# WHAT THE TASK REQUIRES
Copy from the text on why emplace_back() does not use uniform initialization, below, the passage starting at "Why doesn't emplace_back() use uniform initialization?" and ending at "initialization in std::allocator.".

# TEXT BLOCK
====================

Why Doesn't Emplace_Back() Use Uniform Initialization

Why doesn't emplace_back() use uniform initialization?

Great minds think alike ;v) . I submitted a defect report and suggested a change to the standard on this very topic.

http://cplusplus.github.com/LWG/lwg-active.html#2089

Also, Luc Danton helped me understand the difficulty: Direct vs uniform initialization in std::allocator.

When the EmplaceConstructible (23.2.1
[container.requirements.general]/13) requirement is used to initialize
an object, direct-initialization occurs. Initializing an aggregate or
using a std::initializer_list constructor with emplace requires naming
the initialized type and moving a temporary. This is a result of
std::allocator::construct using direct-initialization, not
list-initialization (sometimes called "uniform initialization")
syntax.

====================

# DATA EXCERPT
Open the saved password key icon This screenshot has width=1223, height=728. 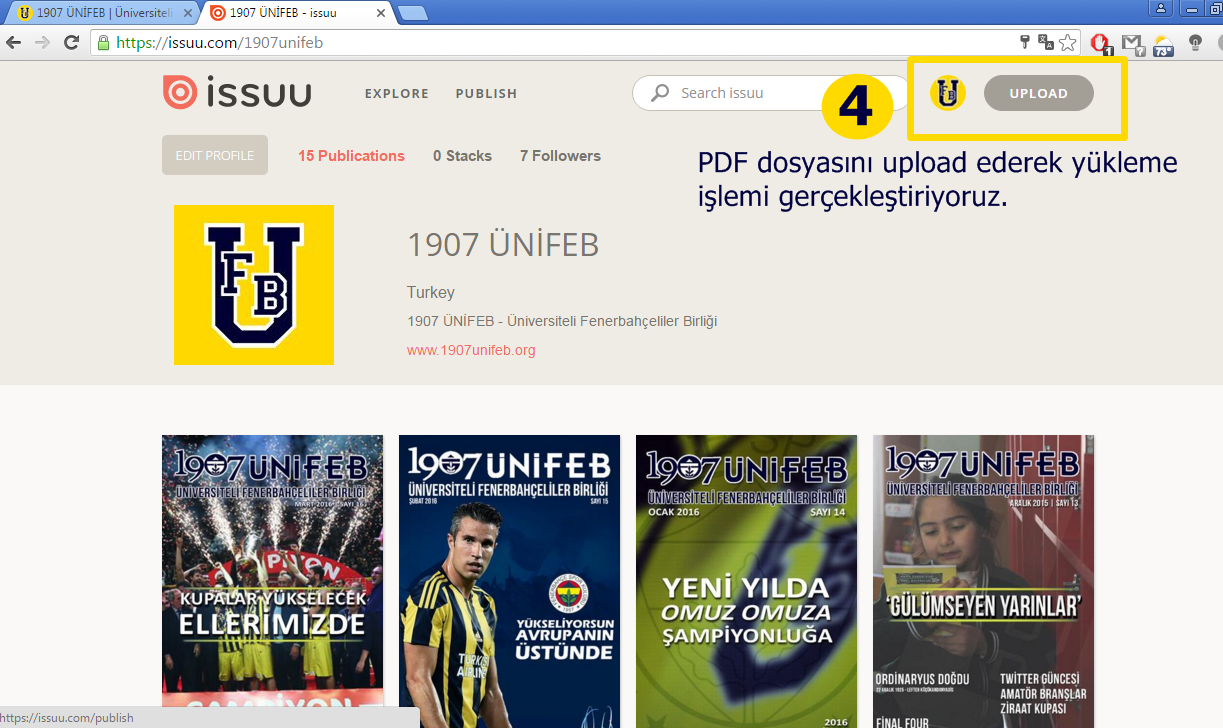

====================

# SOLUTION TO THIS EXERCISE
Why doesn't emplace_back() use uniform initialization?

Great minds think alike ;v) . I submitted a defect report and suggested a change to the standard on this very topic.

http://cplusplus.github.com/LWG/lwg-active.html#2089

Also, Luc Danton helped me understand the difficulty: Direct vs uniform initialization in std::allocator.